## What the exercise asks
Return everything in the passage about spotting fake smiles from "Now, a new study" down to "in a group.", copied word for word.

## Source passage
[Start of Attachment]

Individuals who are experiencing rejection are better at picking up subtle social cues. Socially rejected people are particularly good at discerning fake smiles from real ones. (Credit: iStockphoto/Dori OConnell)

“There are hundreds of languages in the world, but a smile speaks them all.” It’s true too—next time you are lost in a foreign country, just flash a smile and the locals will be happy to help you find your way. An honest smile can convey a wide range of meanings, from being happy to having fun. Although, not all smiles are genuine. All of us have “faked a smile” at some point.

Now, a new study might make us think twice about sending out a phony grin. It has been shown that individuals who are experiencing rejection are better at picking up subtle social cues and according to a recent study published in the October issue of Psychological Science, a journal of the Association for Psychological Science, socially rejected people are particularly good at discerning fake smiles from real ones.

Psychologist Michael J. Bernstein and his colleagues from Miami University wanted to see to what extent rejected individuals would be able to identify the authenticity of a facial expression. The researchers induced feelings of social rejection in a group of the participants by making them think about a time when they felt socially isolated. Conversely, another group of participants were asked to recall times they felt accepted or included in a group.

A control group of participants were asked to recall the previous morning’s activities (resulting in neutral feelings). The participants then viewed videos of people smiling—some of the videos showed people expressing genuine smiles and the rest depicted people with fake smiles. Participants were to indicate which of the videos contained real smiles.

[End of Attachment]

## Data section
[Start of Attachment]

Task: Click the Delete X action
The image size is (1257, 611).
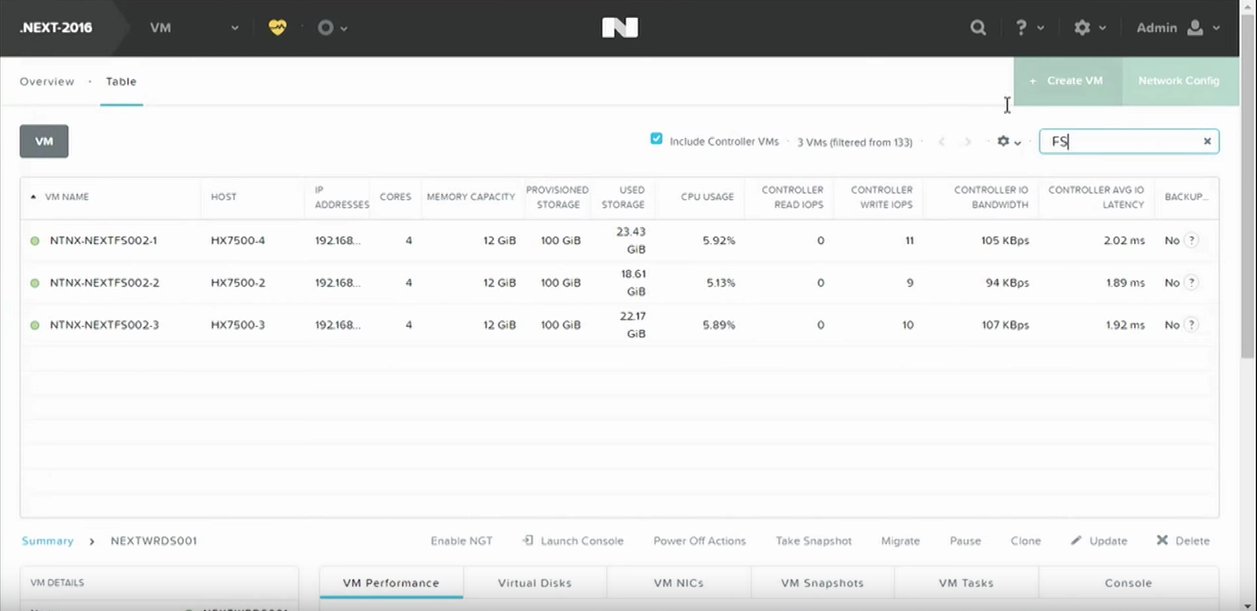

[End of Attachment]
[Start of Attachment]

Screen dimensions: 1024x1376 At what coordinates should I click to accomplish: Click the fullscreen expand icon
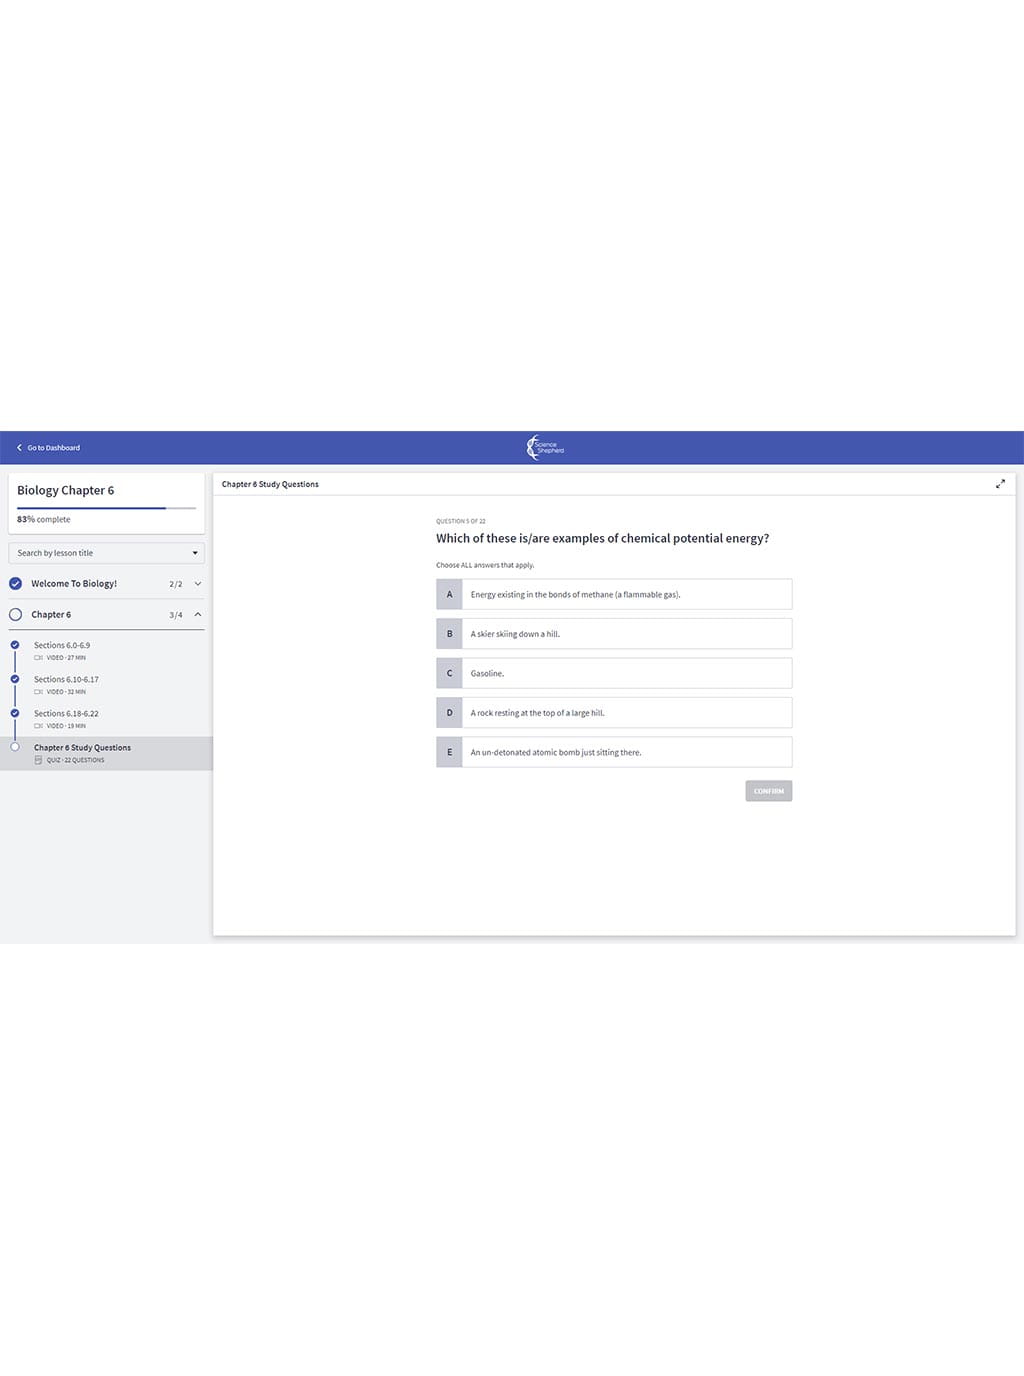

[End of Attachment]
[Start of Attachment]

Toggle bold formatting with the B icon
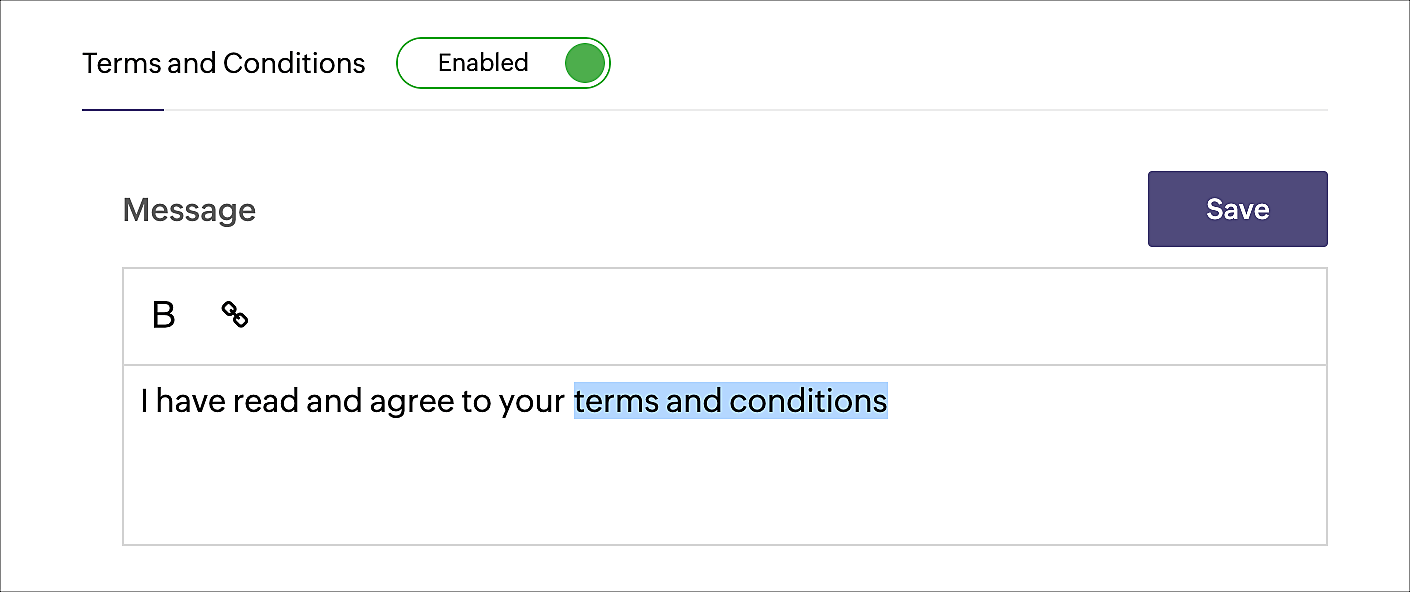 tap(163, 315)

[End of Attachment]

## Exercise solution
Now, a new study might make us think twice about sending out a phony grin. It has been shown that individuals who are experiencing rejection are better at picking up subtle social cues and according to a recent study published in the October issue of Psychological Science, a journal of the Association for Psychological Science, socially rejected people are particularly good at discerning fake smiles from real ones.

Psychologist Michael J. Bernstein and his colleagues from Miami University wanted to see to what extent rejected individuals would be able to identify the authenticity of a facial expression. The researchers induced feelings of social rejection in a group of the participants by making them think about a time when they felt socially isolated. Conversely, another group of participants were asked to recall times they felt accepted or included in a group.